What needs to be done —
The answer is every line in the data below that contains the word "sidebar".

Data to process —
::::::::

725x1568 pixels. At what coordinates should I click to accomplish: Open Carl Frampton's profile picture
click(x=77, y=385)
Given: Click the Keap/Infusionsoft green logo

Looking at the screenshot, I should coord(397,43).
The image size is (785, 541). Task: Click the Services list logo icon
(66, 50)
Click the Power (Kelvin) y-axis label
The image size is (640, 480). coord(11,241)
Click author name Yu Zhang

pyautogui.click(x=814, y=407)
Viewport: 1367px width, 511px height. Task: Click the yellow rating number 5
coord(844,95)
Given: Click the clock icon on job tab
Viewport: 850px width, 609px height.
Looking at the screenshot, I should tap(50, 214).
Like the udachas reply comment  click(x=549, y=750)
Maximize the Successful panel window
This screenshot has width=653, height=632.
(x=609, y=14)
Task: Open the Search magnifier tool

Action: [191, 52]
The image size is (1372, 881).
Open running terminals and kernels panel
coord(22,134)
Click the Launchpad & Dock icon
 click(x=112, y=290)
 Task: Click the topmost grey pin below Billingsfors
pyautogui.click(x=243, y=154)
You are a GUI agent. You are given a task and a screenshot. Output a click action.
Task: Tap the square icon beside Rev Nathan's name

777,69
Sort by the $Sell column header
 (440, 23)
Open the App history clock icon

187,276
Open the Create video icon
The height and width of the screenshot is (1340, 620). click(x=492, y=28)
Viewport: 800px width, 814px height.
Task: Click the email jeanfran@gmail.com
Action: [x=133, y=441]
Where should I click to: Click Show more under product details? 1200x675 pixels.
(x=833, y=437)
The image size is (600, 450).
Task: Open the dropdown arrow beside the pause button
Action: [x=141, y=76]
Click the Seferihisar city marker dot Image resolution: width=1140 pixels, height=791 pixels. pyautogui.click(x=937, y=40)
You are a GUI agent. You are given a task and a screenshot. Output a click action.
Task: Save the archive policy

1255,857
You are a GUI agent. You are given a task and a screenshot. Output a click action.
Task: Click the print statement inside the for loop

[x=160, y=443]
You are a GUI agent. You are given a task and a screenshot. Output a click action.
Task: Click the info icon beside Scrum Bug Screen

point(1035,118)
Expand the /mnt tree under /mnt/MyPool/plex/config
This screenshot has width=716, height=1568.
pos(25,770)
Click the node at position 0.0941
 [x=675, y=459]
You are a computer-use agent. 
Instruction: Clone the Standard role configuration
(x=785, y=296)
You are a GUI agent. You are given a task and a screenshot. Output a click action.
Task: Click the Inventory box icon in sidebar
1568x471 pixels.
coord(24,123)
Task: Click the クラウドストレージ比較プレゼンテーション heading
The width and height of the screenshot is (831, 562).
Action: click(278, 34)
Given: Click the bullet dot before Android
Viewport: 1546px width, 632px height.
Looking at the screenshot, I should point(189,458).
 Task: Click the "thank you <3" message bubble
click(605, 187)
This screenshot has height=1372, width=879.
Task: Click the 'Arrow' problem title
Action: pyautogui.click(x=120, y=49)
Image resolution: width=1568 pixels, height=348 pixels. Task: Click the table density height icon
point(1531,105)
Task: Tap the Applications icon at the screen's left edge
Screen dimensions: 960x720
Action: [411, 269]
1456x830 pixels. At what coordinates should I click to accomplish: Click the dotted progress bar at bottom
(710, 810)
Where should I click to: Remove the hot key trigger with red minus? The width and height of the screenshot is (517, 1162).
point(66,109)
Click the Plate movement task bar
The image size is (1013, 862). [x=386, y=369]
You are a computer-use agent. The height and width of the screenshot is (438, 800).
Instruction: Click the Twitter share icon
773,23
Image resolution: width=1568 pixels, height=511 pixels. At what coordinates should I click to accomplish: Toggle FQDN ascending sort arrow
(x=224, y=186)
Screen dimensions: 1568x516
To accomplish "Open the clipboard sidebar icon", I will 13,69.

::::::::

Finished exercise —
Task: Click the Inventory box icon in sidebar
To accomplish "Open the clipboard sidebar icon", I will 13,69.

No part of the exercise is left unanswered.